Seidt wanted to tell him that she and others in our retail centers were working from their homes due to COVID-19 concerns. She wanted to see if he was taking the precautions they had talked about. And she wanted him to know that although his wife passed away last year, he was not alone.
The 87-year-old man couldn’t believe Seidt had taken the time to reach out. That a nurse from his insurance company cared enough about him to do that. “I have no one,” he told Seidt. “But the fact that you called me means I have someone.”
In mid-March, the centers transitioned to a virtual retail operation. But the mission of keeping people healthy and safe continues.
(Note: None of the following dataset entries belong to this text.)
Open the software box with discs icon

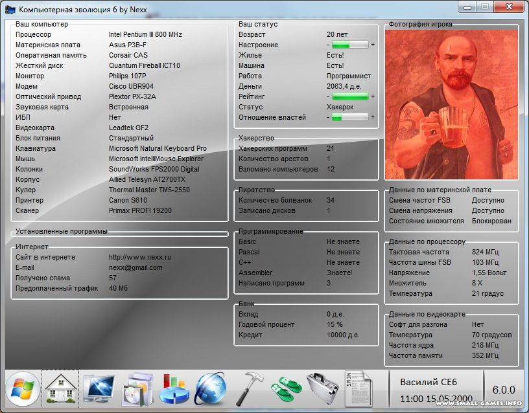pyautogui.click(x=137, y=389)
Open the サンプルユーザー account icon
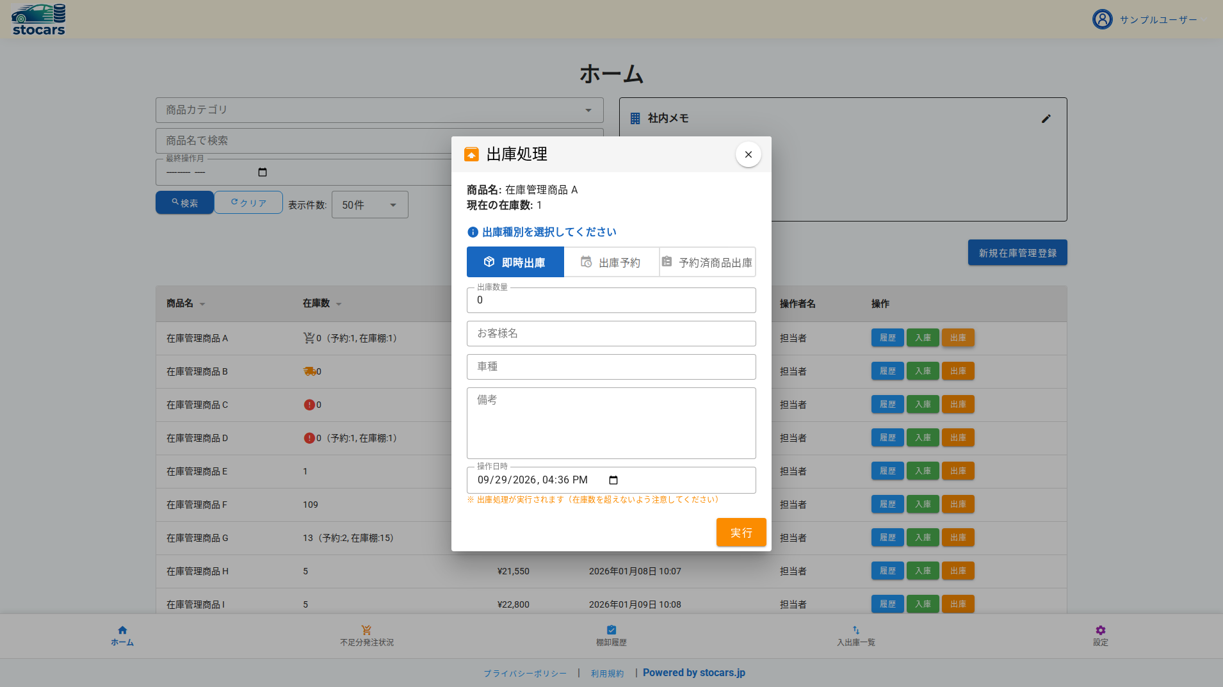 pyautogui.click(x=1102, y=19)
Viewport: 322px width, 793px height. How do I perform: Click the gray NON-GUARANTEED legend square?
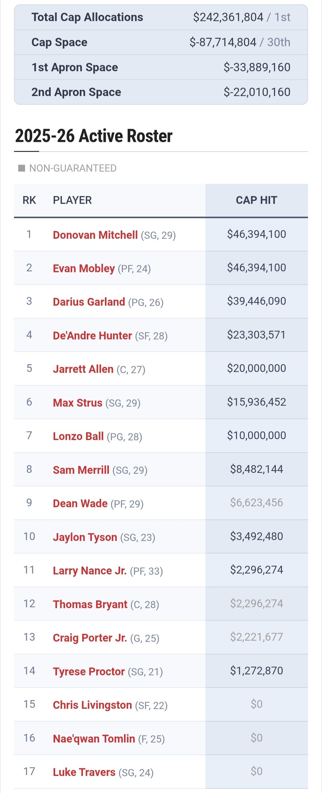pos(22,168)
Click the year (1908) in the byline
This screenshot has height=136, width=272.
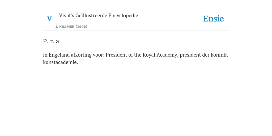[x=81, y=27]
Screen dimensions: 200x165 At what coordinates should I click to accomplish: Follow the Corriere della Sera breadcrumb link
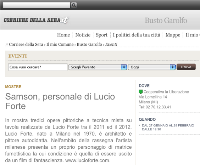[x=26, y=44]
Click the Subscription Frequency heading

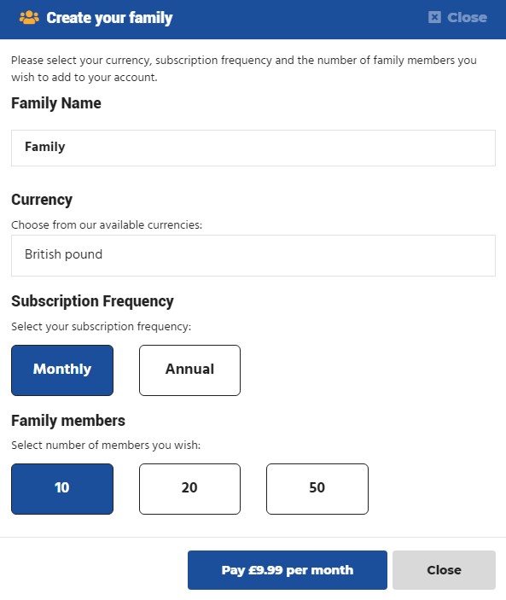pyautogui.click(x=92, y=301)
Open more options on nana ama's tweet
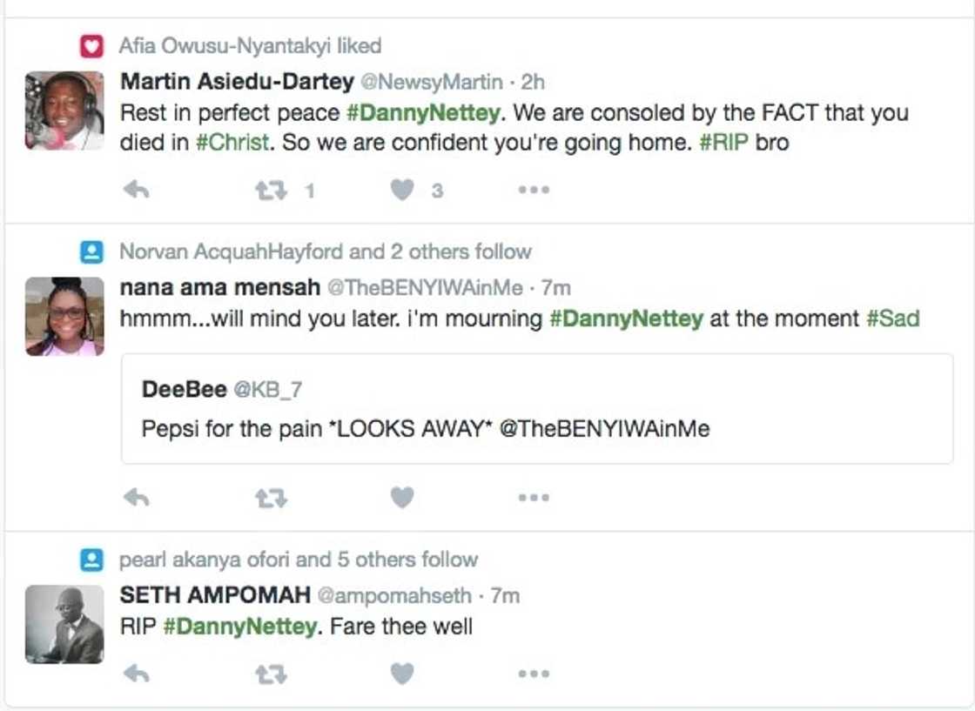The width and height of the screenshot is (975, 711). point(534,497)
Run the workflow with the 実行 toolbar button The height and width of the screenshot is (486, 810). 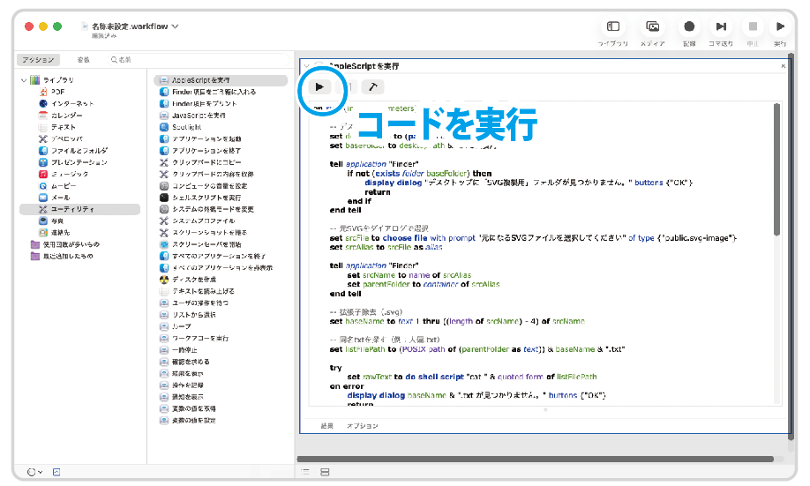click(x=780, y=27)
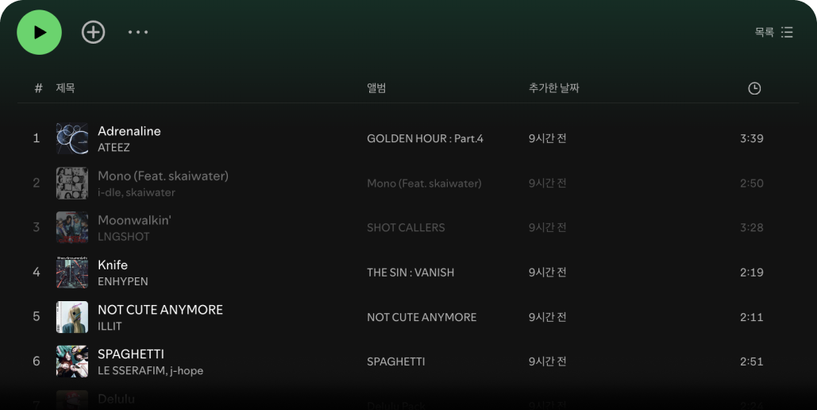Click the Adrenaline album cover thumbnail
Image resolution: width=817 pixels, height=410 pixels.
[72, 138]
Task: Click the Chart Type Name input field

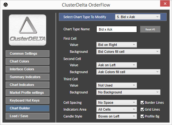Action: tap(117, 29)
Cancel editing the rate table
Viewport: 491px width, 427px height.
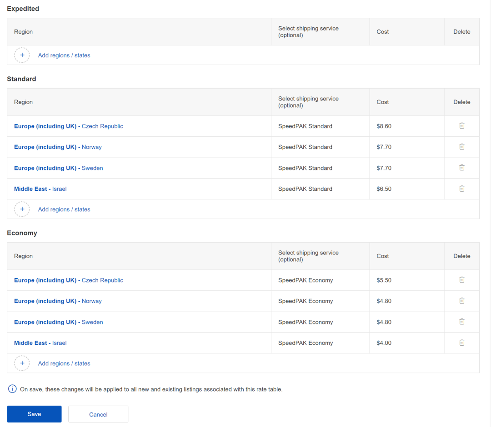click(98, 414)
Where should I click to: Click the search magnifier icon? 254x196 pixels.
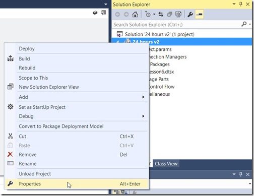[244, 24]
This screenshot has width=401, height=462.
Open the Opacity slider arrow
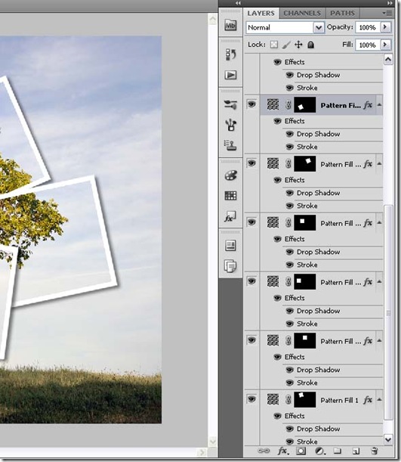click(385, 27)
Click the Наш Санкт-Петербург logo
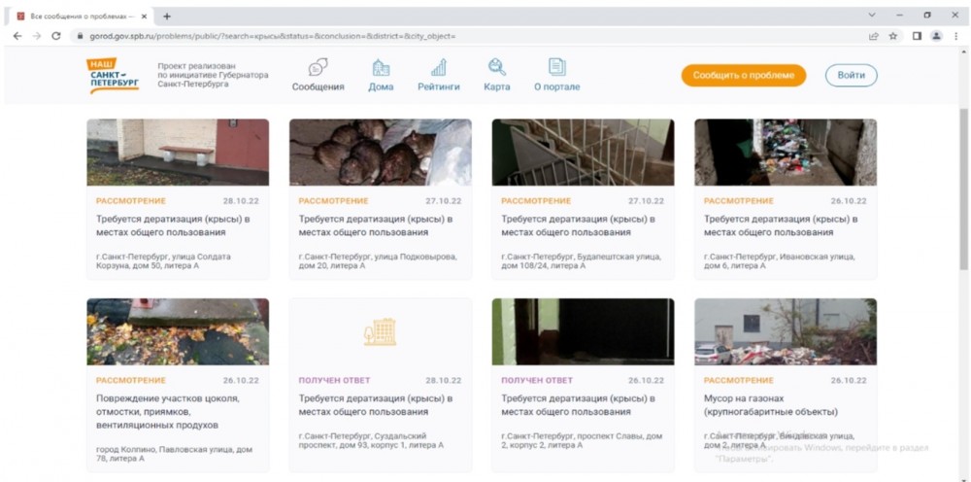Image resolution: width=971 pixels, height=482 pixels. (114, 76)
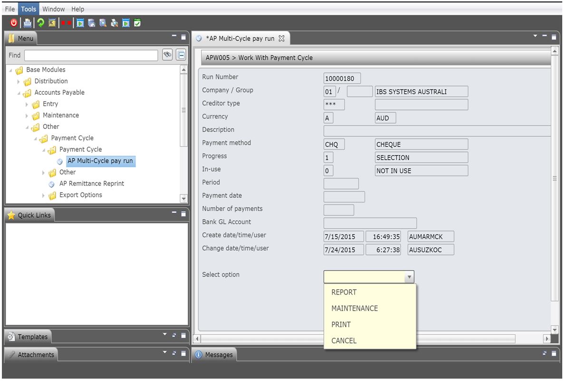567x381 pixels.
Task: Click the green refresh arrow icon
Action: [x=40, y=23]

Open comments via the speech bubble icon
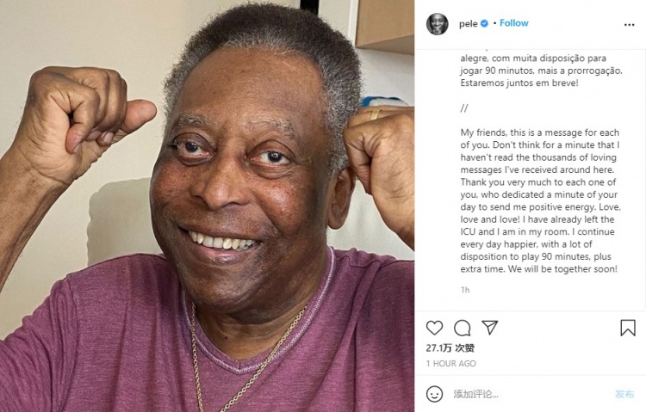(x=462, y=328)
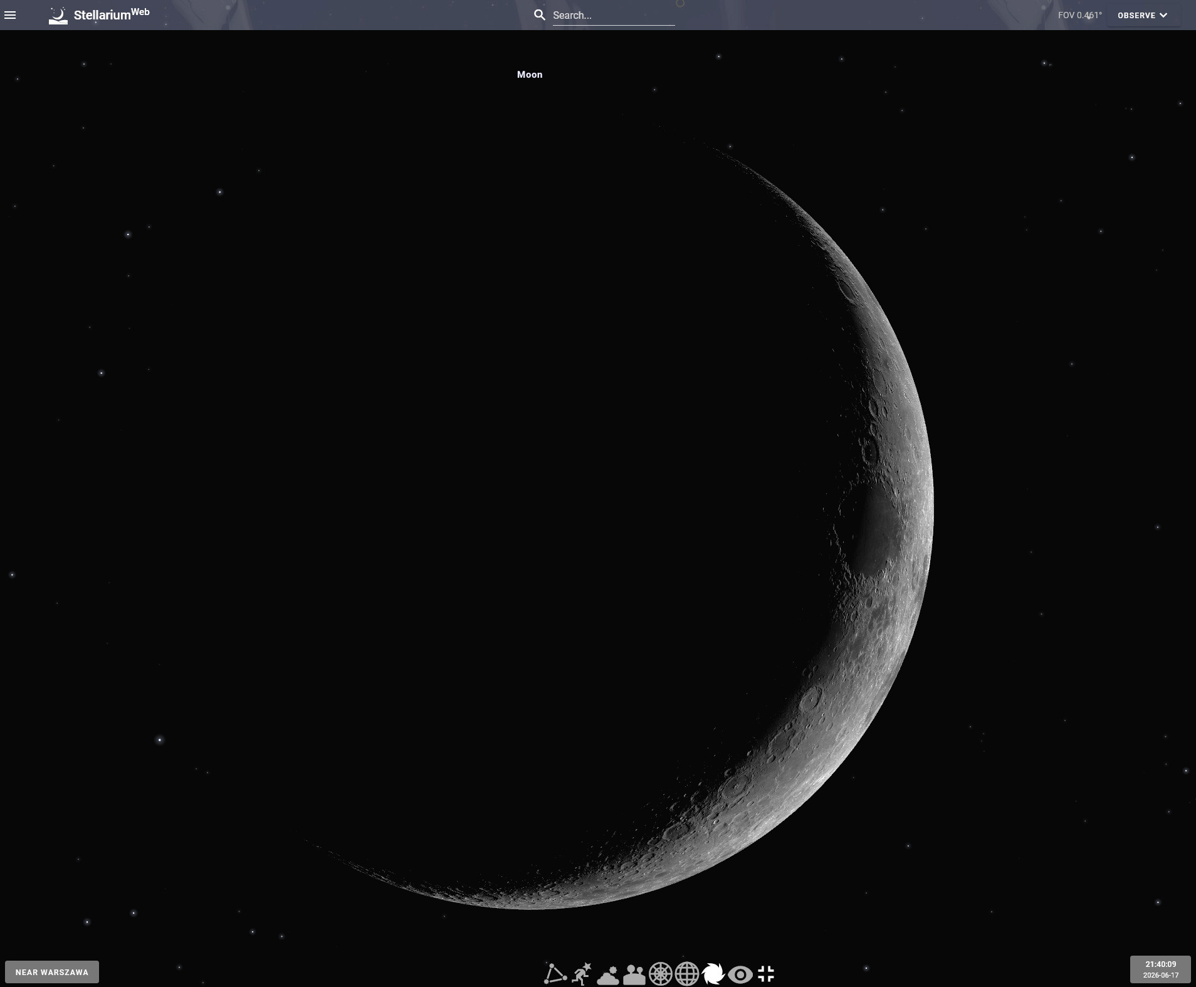Toggle constellation art figures
Screen dimensions: 1196x987
click(582, 974)
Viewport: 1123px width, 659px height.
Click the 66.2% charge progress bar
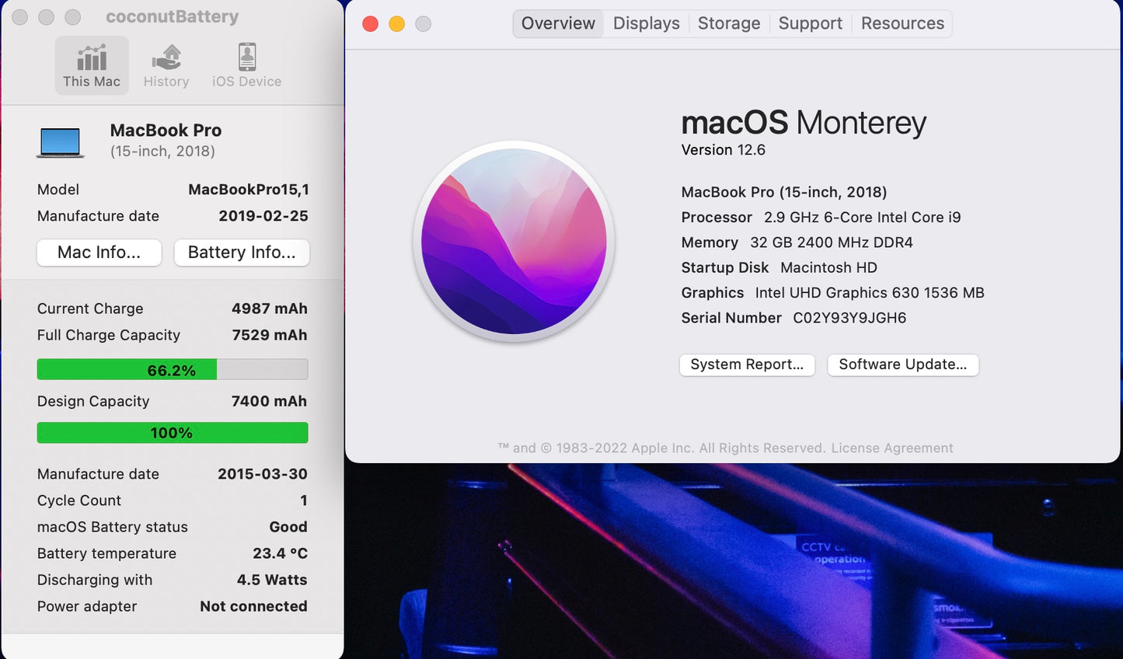click(172, 369)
The centers’ nurses, community specialists and service teams have turned desks and tables in their homes into workspaces. (Call 877-352-5830 to talk with someone or to leave a message, which will be returned.)
Lynette Moriak is one of 18 Florida Blue Center community specialists around the state. They’re social workers who work with members and anyone in the community to find services and savings on everything from health care issues to personal needs, like rent and food. In the first nine months of the program, they have found more than $9.16 million in assistance for about 9,500 people.
Moriak tries to serve as a calming voice for people who’ve lost their jobs and are unsure how they’re going to feed their families, keep their lights on or pay their rent. She tells them there are government and nonprofit programs available to help. Most importantly, Moriak assures them, “You’re going to be OK.”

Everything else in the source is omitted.